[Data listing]

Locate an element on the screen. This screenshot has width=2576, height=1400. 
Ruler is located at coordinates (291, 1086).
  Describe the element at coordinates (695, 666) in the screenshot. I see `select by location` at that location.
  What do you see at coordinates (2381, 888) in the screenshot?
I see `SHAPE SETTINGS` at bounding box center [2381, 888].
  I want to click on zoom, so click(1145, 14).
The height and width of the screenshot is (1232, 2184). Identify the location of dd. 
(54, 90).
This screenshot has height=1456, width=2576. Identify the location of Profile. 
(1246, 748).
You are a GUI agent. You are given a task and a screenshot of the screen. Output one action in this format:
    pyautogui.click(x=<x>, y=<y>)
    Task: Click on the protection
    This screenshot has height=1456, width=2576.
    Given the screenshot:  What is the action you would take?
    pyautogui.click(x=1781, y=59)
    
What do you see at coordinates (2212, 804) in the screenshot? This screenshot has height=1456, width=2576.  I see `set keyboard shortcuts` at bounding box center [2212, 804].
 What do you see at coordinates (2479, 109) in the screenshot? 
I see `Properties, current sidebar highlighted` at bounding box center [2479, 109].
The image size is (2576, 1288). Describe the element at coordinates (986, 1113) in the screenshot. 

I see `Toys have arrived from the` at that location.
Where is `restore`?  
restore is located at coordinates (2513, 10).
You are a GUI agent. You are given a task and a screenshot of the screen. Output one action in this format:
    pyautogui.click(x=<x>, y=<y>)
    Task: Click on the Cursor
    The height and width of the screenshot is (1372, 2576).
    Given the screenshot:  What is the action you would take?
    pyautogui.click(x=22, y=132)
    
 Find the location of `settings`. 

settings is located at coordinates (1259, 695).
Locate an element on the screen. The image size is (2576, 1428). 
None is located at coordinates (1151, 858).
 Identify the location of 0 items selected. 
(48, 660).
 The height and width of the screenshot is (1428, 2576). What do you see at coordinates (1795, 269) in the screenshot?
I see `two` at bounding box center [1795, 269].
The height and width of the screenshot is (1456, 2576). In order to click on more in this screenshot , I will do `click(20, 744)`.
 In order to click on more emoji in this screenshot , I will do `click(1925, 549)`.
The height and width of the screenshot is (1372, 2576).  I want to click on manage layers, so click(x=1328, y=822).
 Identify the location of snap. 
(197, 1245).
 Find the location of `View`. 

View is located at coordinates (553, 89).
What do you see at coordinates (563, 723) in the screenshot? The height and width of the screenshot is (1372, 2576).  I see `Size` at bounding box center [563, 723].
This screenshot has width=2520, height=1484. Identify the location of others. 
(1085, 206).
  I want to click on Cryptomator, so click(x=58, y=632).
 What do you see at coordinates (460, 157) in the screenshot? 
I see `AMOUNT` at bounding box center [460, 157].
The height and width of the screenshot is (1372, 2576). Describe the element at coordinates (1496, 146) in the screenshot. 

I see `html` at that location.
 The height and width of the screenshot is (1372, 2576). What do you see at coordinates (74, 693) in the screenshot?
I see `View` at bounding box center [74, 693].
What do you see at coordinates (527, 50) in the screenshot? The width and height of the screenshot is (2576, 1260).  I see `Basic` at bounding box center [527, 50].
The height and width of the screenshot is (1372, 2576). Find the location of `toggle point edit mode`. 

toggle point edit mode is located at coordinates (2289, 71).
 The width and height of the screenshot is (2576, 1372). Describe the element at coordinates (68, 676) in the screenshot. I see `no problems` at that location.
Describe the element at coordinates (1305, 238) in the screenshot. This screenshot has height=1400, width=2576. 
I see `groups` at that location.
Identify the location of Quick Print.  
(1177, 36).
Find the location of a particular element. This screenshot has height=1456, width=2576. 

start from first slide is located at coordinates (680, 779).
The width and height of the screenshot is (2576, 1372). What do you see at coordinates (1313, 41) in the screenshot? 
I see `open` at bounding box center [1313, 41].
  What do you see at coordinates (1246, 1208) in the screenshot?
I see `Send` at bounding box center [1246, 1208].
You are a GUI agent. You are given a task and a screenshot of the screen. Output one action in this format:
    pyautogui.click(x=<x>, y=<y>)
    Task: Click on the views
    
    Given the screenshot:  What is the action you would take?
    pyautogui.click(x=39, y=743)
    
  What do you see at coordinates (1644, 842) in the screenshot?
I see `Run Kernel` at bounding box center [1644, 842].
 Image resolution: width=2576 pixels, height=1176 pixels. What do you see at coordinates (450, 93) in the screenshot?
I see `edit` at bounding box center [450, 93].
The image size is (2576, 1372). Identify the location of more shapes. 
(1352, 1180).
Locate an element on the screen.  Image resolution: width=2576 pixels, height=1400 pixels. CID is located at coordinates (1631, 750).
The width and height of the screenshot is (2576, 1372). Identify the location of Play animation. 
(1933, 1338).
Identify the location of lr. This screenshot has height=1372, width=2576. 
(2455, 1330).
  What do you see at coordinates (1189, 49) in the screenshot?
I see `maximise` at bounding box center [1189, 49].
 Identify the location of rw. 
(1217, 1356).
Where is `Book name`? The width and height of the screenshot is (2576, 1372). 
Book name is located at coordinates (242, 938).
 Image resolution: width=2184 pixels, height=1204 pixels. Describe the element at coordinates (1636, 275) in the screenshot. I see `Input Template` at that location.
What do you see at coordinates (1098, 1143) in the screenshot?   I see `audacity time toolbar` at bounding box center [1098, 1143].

To be done: Which lines of the listing contain the word "will"? Copy each one, treating uppercase and lowercase as different.

Solution for this task:
The height and width of the screenshot is (1456, 2576). In order to click on more in this screenshot , I will do `click(20, 744)`.
 In order to click on more emoji in this screenshot , I will do `click(1925, 549)`.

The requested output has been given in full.